Peki o star hali hoşuna gitmiyor mu hiç? Seviyorum aslında. İnsanlar sizi ne kadar çok dinlerse, o kadar popüler oluyorsunuz. Bu tepkiler de kaçınılmaz oluyor. Ben de herkesin beni dinlemesini istiyorum. Bu yüzden, dediğim gibi, gülü seven dikenine katlanır.
Özel hayatında neler değişti bu ünlü hal sayesinde? Liseyi bitirene kadar benim hiç kız arkadaşım olmadı. Şimdi zaten şaşırıyorum top modellerin, sokaktaki kızların ilgisine. Ama genel olarak hayatımda çok fazla bir şey değişmedi. Ben değişmedim. Ama ileride ne olur bilemem. Peşin konuşmamak gerek.
Hayatında en fazla neden korkuyorsun? Sevdiklerimi kaybetmekten korkuyorum. Hayatımda yaşadığım en büyük acı annemi kaybetmemdi. Hayatımdaki başka insanlara da aynı şey olursa ne yaparım bilmiyorum. En büyük korkum o. Sağlığımı kaybetmek de istemem. Gerisi boş.
Kardeşin Ayben de şimdi rap müzikle ilgileniyor. Bu durum ne hissettiriyor sana? Ben gurur duyuyorum onunla. Ağabeyi olmasaydım hayranı olurdum herhalde. Şanslıydı o. Ben hep kendim keşfettim, evde tek başınaydım. Ama o doğduğu zaman ağabeyi vardı evde ve rap dinleniyordu. O bakımdan iyi oldu onun için. Hiç kimseye benzemiyor, kendi tarzı var, sözleri güzel. İyi ses getireceğine inanıyorum.

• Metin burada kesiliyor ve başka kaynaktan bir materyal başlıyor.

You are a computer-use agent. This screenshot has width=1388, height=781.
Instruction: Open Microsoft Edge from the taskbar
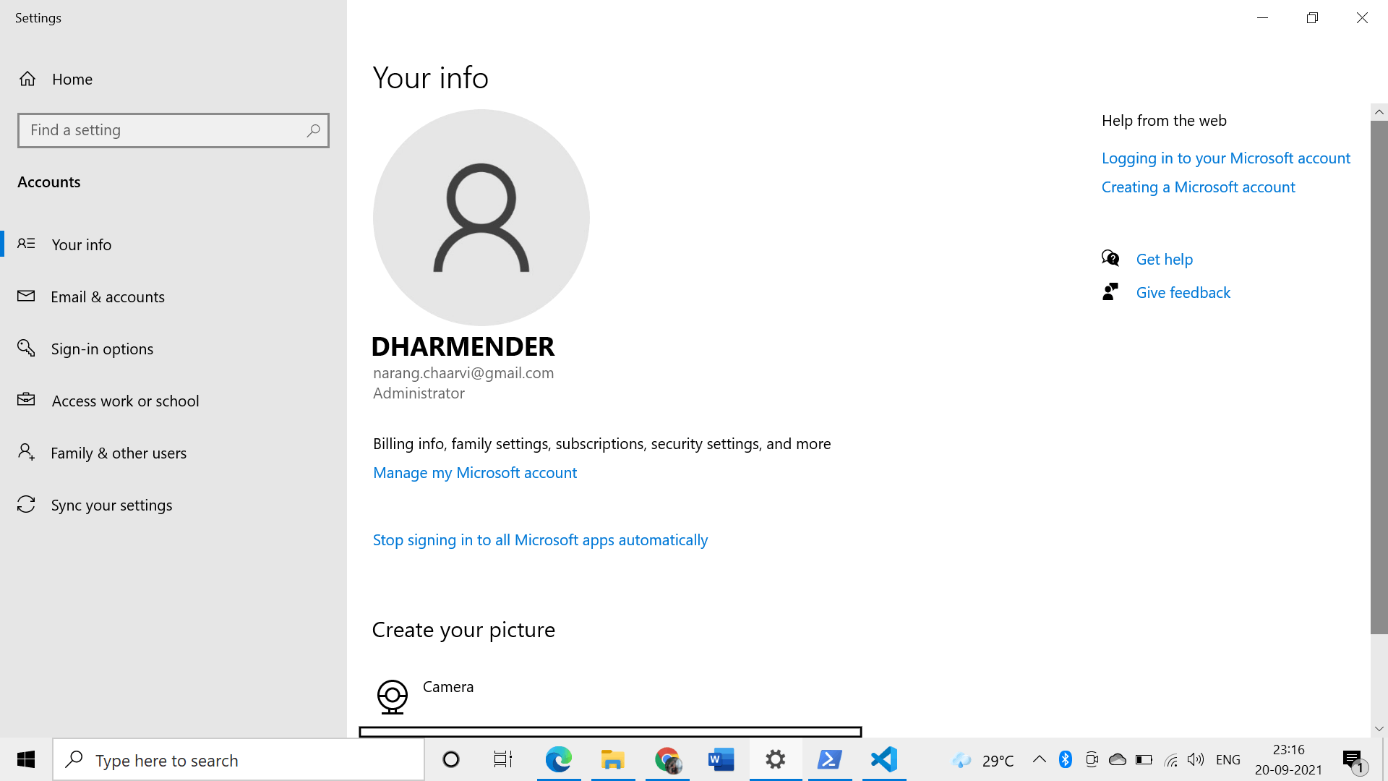pyautogui.click(x=558, y=759)
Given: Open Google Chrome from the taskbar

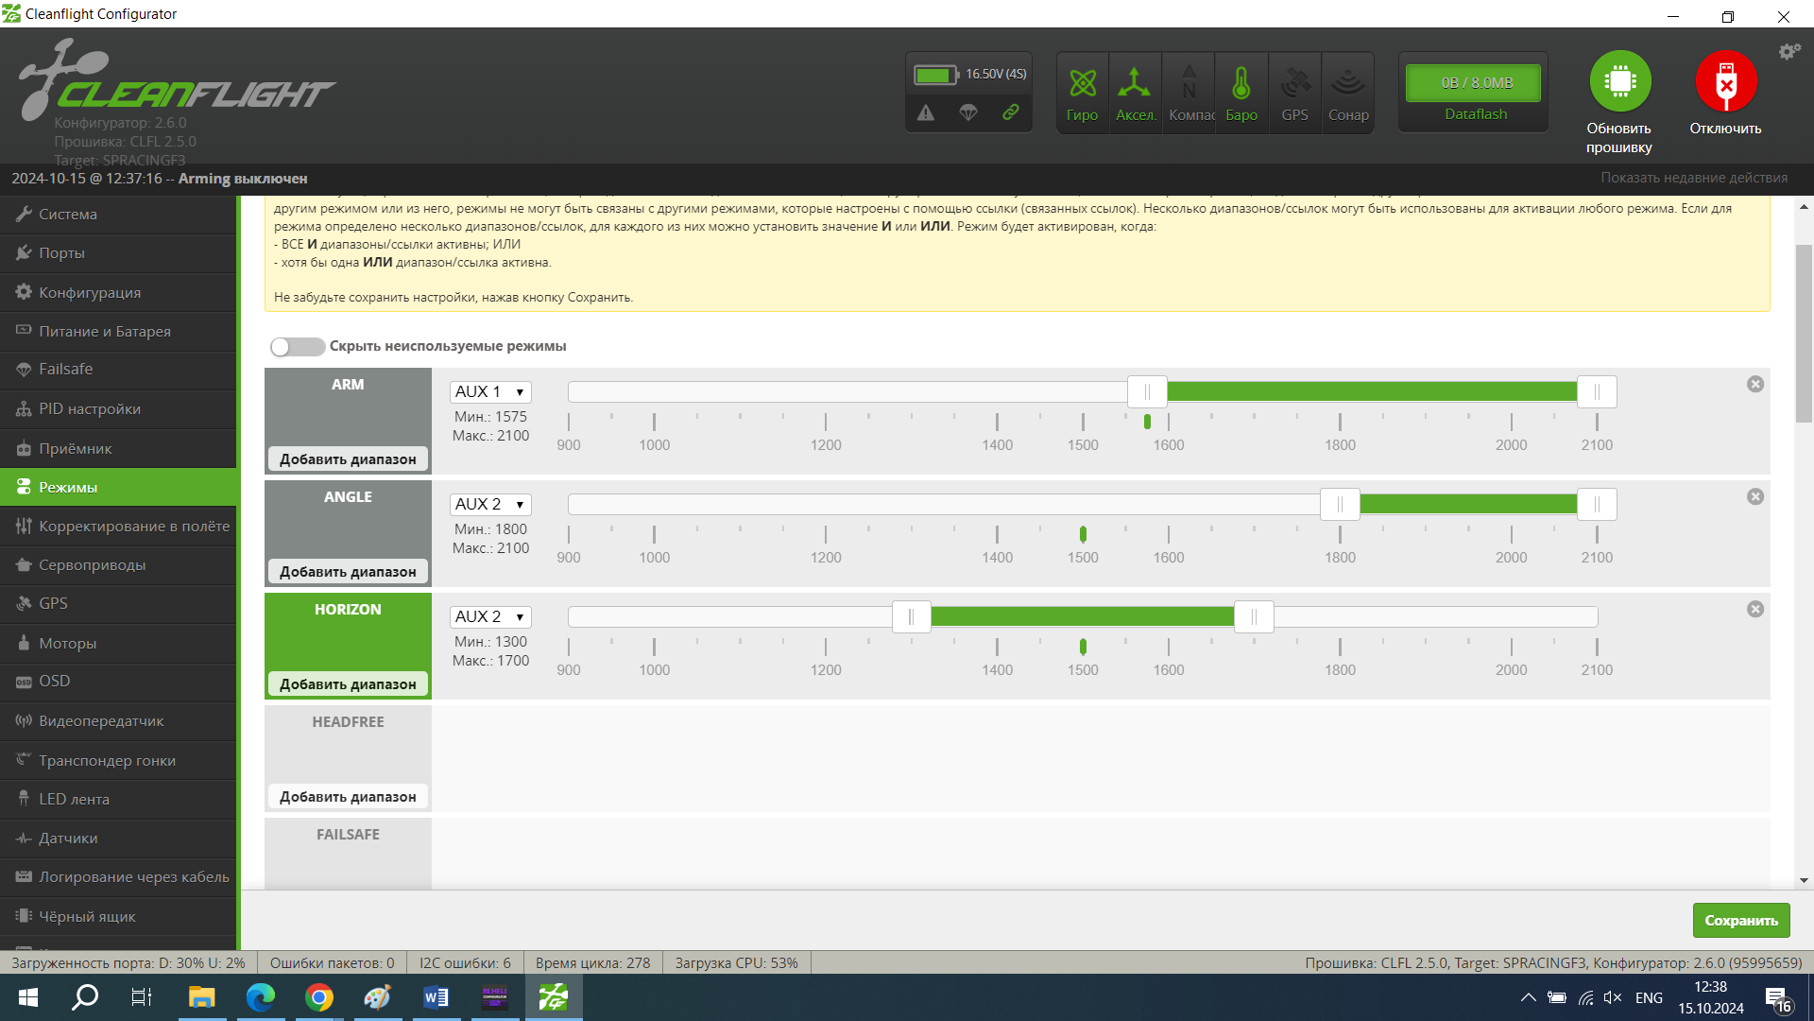Looking at the screenshot, I should (319, 997).
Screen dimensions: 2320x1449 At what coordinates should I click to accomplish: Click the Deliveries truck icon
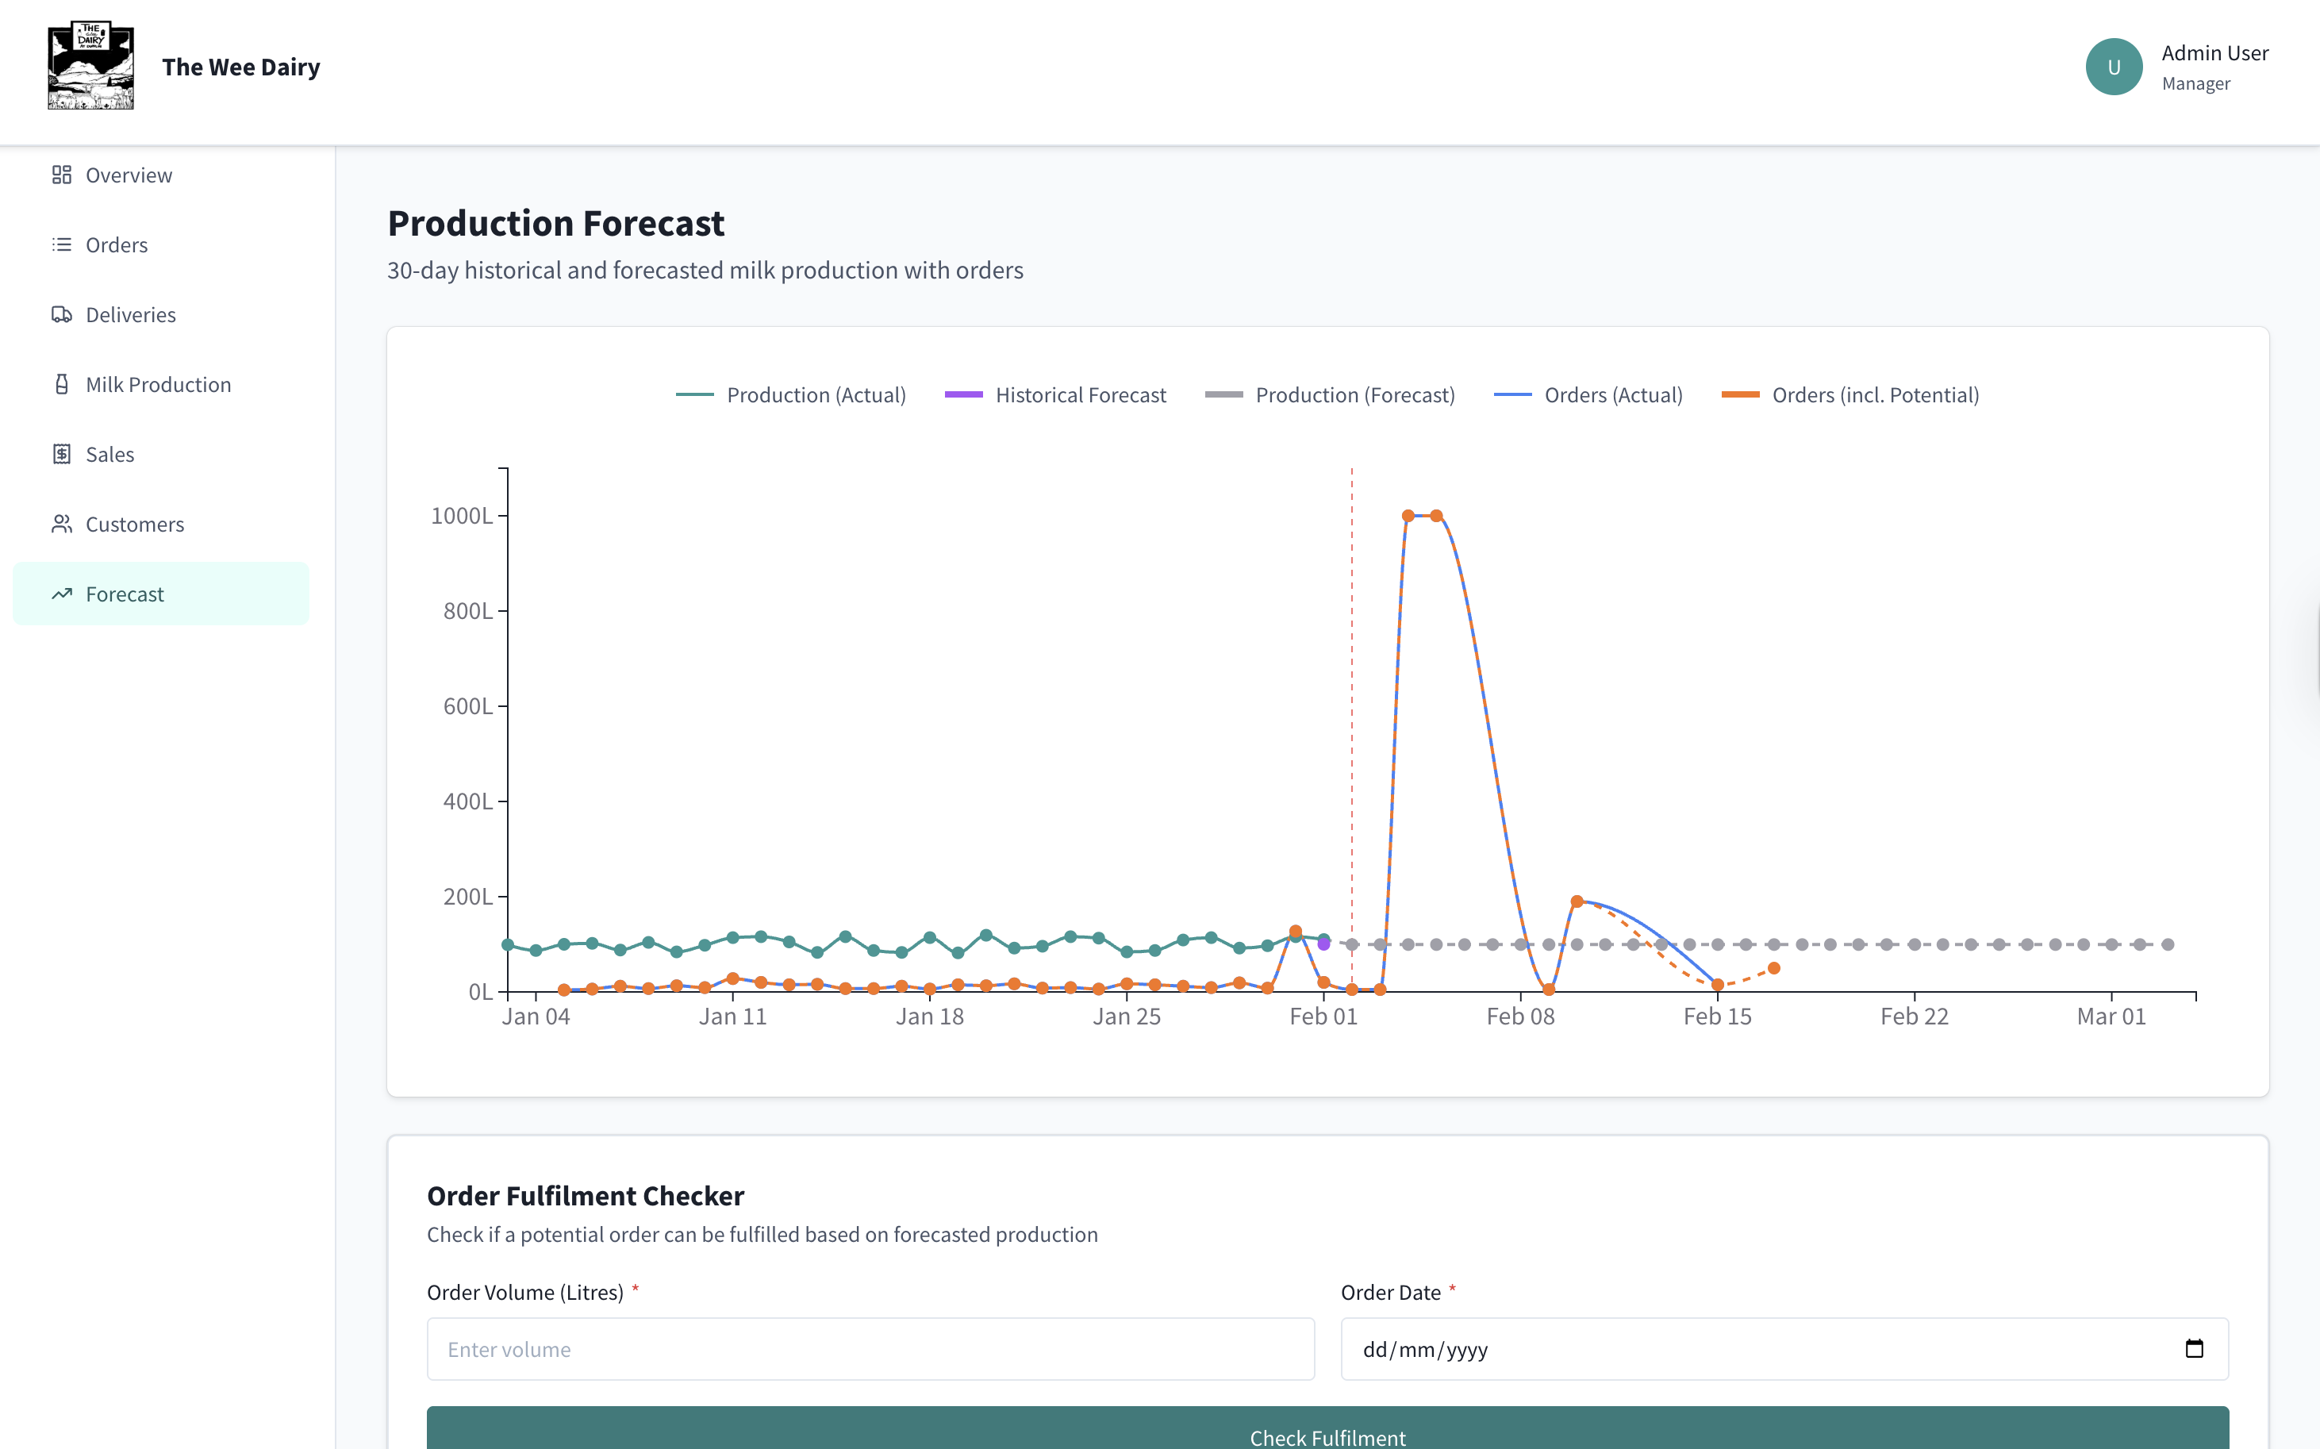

Korkuyor musun boynuz kulağı geçerse diye? Öyle bir korkum yok, hiç olmadı. Kardeşim değil, herhangi biri için de... Çünkü bu hayatta yapabildiğim en iyi iş bu ve bu alanda birinin beni geçmesine pek izin vermem. Her sanatçı için olduğu gibi belki bir gün bitecek ama sağlığım, ömrüm el verdiği sürece en önde ben olacağım.